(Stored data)
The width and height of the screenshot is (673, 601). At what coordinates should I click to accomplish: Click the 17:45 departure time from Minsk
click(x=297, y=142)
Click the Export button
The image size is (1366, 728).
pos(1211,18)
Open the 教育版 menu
==
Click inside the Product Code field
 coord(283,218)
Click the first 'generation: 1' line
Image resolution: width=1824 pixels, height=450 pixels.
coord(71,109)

What the exercise asks:
Retype only the lines above between the line with "The width and" and the line with "Open the 教育版 menu", counting those two lines as well, and keep every character as it is.

Response below:
The width and height of the screenshot is (673, 601). At what coordinates should I click to accomplish: Click the 17:45 departure time from Minsk
click(x=297, y=142)
Click the Export button
The image size is (1366, 728).
pos(1211,18)
Open the 教育版 menu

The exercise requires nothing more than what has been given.